▶ [任务说明]:
下面这段评析《霸王别姬》的文档节选中，有哪些人物是以名字被提到的？请按出现顺序全部列出。

======== 文档节选

程蝶衣对师哥产生了同性之恋,但是段小楼只把兄弟的深深爱慕当作友谊。他从来没有表示出自己有断袖之情,他爱上的是花满楼的菊仙。(www.daowen.com)
在两位主角孩童时候的戏剧行动中,编剧、导演就进行了铺垫。在给少年段小楼勾画脸谱时,少年程蝶衣就对他说大意如此的意思,“就是一辈子,到老了也是我给你勾脸”。
到两人唱戏走红,成为大角色之后,程蝶衣还不时有搀住段小楼胳臂、从后面拦腰抱住段小楼之类的亲密动作。但是,段小楼却在程蝶衣面前形容自己逛花满楼时“那个爽劲……”大概表明他对师弟的爱恋一无所知,或者没有兴趣。
而程蝶衣却一往情深。得知段小楼去花满楼打架给菊仙解救危难时,大为不悦。他明里要求段小楼记住师父的要求,要对京剧“从一而终”,其实是表达对段小楼的留恋爱慕。此时,他用带着嘶哑的声音几乎是喊叫着说出一句台词。这句台词说得情真意切,掷地有声:“说的是一辈子,少一天、一个时辰,都不行。”
段小楼的一句回答被认为是对程蝶衣的真实写照和人格描写的点睛之笔:“你可真是不疯魔不成活儿呀。”但随之而来的世俗劝导一下就写出了这两兄弟对生存态度的天壤之别。“你可真是不疯魔不成活儿呀”这句话成为被观众们反复传颂、赞扬程蝶衣人格的金句。段小楼的后半句话其实预示了他后来在那种艰难历史环境中对友谊、政治身份的犬儒抉择:“可人要真是疯魔了,在这尘世上,在这凡人堆里,可怎么活哟!”
未能阻拦段小楼与菊仙成亲,程蝶衣投入了戏霸袁四爷的怀抱,但他对菊仙充满嫉恨。这时我们看到了本片编剧、导演是如何在历史巨掌的背景上把爱情关系书写得丰厚而又充满纠结和困境。
三、巨大强横的历史之手
《霸王别姬》中,那种具体的、有形的爱情三角关系是与历史无形之手的力量扭结在一起写的。在清朝太监把戏班子孩童拉到家里威胁时,我们看到权力那肮脏蛮横的魔爪。在那段特殊的历史时期中,这三人的三角关系经历了更严酷的撕扯。

================
======== 所给数据

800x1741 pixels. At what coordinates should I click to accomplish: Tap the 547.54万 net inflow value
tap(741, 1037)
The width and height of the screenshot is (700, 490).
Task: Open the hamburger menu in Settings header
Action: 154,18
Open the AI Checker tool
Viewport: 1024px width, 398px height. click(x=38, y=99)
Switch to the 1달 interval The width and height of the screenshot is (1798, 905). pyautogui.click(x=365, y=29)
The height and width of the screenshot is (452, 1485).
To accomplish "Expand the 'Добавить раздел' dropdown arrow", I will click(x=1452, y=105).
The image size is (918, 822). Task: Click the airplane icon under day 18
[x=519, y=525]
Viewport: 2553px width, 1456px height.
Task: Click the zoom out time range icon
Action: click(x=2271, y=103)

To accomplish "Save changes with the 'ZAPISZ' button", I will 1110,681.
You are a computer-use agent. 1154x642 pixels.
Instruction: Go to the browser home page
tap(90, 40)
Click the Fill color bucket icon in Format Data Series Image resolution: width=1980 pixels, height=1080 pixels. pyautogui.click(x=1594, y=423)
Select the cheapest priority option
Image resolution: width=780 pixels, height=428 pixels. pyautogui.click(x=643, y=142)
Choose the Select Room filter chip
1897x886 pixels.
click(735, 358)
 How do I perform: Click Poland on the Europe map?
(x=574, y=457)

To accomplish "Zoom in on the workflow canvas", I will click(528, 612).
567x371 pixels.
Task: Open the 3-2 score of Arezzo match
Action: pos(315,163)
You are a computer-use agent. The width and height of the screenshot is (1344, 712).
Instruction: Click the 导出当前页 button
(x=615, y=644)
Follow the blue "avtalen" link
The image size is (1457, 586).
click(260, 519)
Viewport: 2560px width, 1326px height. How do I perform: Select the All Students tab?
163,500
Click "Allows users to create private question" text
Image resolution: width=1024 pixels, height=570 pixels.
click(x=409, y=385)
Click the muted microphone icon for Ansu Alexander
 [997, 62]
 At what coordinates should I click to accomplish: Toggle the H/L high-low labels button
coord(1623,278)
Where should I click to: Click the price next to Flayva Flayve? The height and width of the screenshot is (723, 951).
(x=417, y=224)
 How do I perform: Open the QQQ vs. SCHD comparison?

================

▶ [正确结果]:
程蝶衣、段小楼、菊仙、袁四爷